--- Trecho do documento ---
####################

Na resposta de Awdy - um palikur do Urukauá, mas que passou parte de sua vida entre

brasileiros – a uma pergunta sobre como os Palikur viam os não-índios, observa-se que o

olhar sobre eles é o mesmo olhar aplicado nas relações entre os Palikur. Em sua fala, os não-

índios podem ser vistos como amigos e assim entrar na categoria nukebyuvwi (t: meus

irmãos26) mas se estiverem numa relação de casamento com os Palikur serão vistos como

estrangeiros (t: nawwotunye, cf. definição supra), ocupando o lugar destinado aos afins:

Parahna [t: brasileiros], atiwi [t: créole] e parasi [t: franceses] são nawwotunye [t: estrangeiros], mas

quando começam a fazer parte do movimento, discutindo, apoiando, sempre falando à favor não são

mais considerados nawwotunye, são vistos como amigos. Mas, com relação a casamento, eles voltam a

ser vistos como nawwotunye, porque eles não pensam como a gente. Os Palikur têm medo da diferença

de pensamento. A população indígena não usa as palavras “vou te matar”, mas os brasileiros usam, são

diferentes. Os parahna, atiwi e parasi são muito bons, mas são como uma onça, uma onça que você

criou, mas se você errar alguma coisa com essa onça, ela não brinca contigo. (Awdy, Macapá 2007)

Os comerciantes de Oiapoque me parecem encarnar de maneira exemplar essa imagem

de afins potenciais. Sem ser inimigos, não deixam de ser violentos. Porém, esse não é um

atributo exclusivo deles, os não-índios, de maneira geral, são vistos como potencialmente

violentos, vide a imagem da onça na fala de Awdy. Eles falam uma língua diferente, não

apenas um idioma diferente, mas usam as palavras de maneira diferente, podem dizer “vou te

matar”. A diferença aqui é a “hostilidade” (E. Viveiros de Castro, 2002: 166). Vistos pelos

Palikur de uma maneira perspectivista (T. Stolze Lima, 1996; E. Viveiros de Castro, 1996,

2002), os não-índios podem passar, a qualquer momento, de pessoa à onça. Por isso também

são nawwotunye ou estrangeiros, enfim: afins.

Bibliografia citada

26 Este termo não é exclusivo do parentesco. É usado, por exemplo, como vocativo nas relações entre os membros da comunidade evangélica, sejam eles palikur, brasileiros ou franceses. Qualquer evangélico, ou crente, como eles se auto-proclamam, é um gikebyi (t: irmão(a) dele (a)/seu, sua; gi- é prefixo possessivo da terceira pessoa do singular) de outro crente. Gikebyi pode ser também um índio de outra etnia. Por fim, um amigo ou amiga em particular, ou um “amigo dos Palikur” em geral, também pode ser referido como gikebyi.

####################

--- Tarefas do exercício ---
• A. Transcreva literalmente a parte do trecho sobre os Palikur que começa em "diferentes. Os parahna, atiwi" e segue até "(Awdy, Macapá 2007)".
• B. Indique se cada afirmação concorda com o trecho sobre os Palikur. Responda sim ou não e cite literalmente as palavras do trecho que decidem: (i) para Awdy, os não-índios que se casam com os Palikur voltam a ser considerados estrangeiros; (ii) os comerciantes de Oiapoque são os únicos não-índios vistos como violentos; (iii) gikebyi pode designar um índio de outra etnia.
Baseie-se exclusivamente no trecho acima.

####################

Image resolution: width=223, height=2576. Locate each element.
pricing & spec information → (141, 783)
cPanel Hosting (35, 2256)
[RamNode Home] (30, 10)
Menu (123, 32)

####################

--- Soluções do exercício ---
• A.
diferentes. Os parahna, atiwi e parasi são muito bons, mas são como uma onça, uma onça que você

criou, mas se você errar alguma coisa com essa onça, ela não brinca contigo. (Awdy, Macapá 2007)

• B.
(i) Sim: "Mas, com relação a casamento, eles voltam a ser vistos como nawwotunye".
(ii) Não: "esse não é um atributo exclusivo deles, os não-índios, de maneira geral, são vistos como potencialmente violentos".
(iii) Sim: "Gikebyi pode ser também um índio de outra etnia."